[opendtv] Re: Broadcasters, Cable Spar over Retrans

  • From: Craig Birkmaier <craig@xxxxxxxxx>
  • To: opendtv@xxxxxxxxxxxxx
  • Date: Fri, 3 Jun 2011 07:35:13 -0400

At 9:51 AM -0400 6/2/11, John Shutt wrote:
Free Ride?  I don't think so.

Oh, we may not explicitly pay for our spectrum use, but we pay in other ways with required hours of Children's Programming, EAS/DEAS, limits on commercials, limits on explicit content, required public service, and a myriad of other regulations and requirements in order to keep and renew a broadcast license.

Yes there are regulations and some quid pro quo, but I've been in the middle of this for decades. The truth is that broadcasters have all kinds of inventory that is next to worthless due to the small size of the audiences it can attract (which is one reason you see stations running so many informercials).

If there are limits on commercials, somebody forgot to tell the congloms.

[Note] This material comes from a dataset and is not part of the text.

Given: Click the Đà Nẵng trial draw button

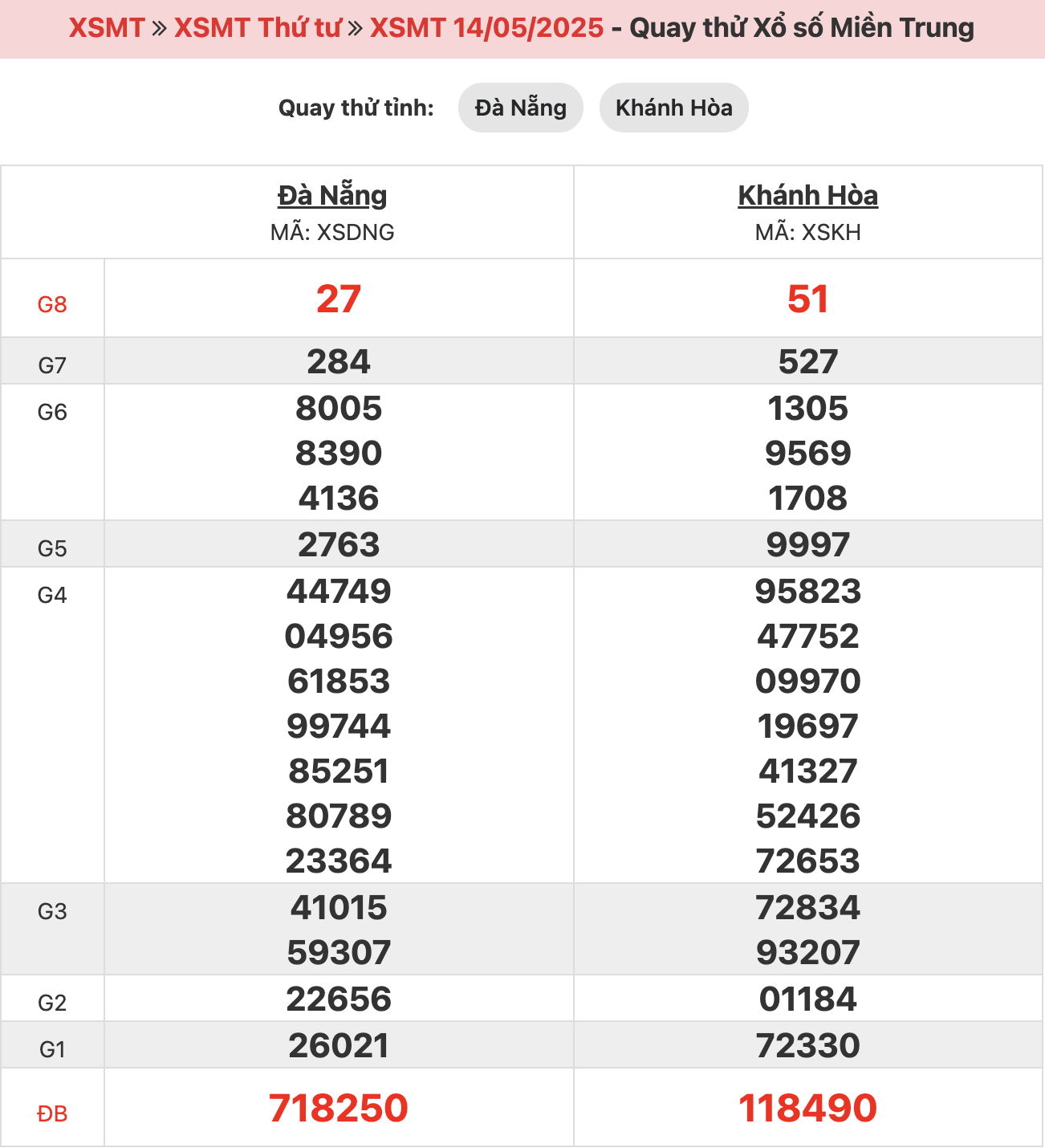Looking at the screenshot, I should 520,108.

Commercial Clutter: Clutter, particularly on network TV during primetime hours, has risen almost 60% over a 40-year period. In the early 1980s, 19% of TV content was devoted to commercials. By 2010, it had climbed to 25%. (TV Dimensions, 2011)

And this does not include the additional minutes/percentage of promos that the networks and stations run. There was a time that there were about 6 minutes of commercials per half hour of programming. Now there are commercial breaks that are 6 minutes long (network/local/network) station breaks.

The one valid comment is that content restrictions are the Achilles heel of FOTA broadcasting. And this is one of the major reasons that the congloms are developing so much 1st run content for cable networks where these restrictions do not apply.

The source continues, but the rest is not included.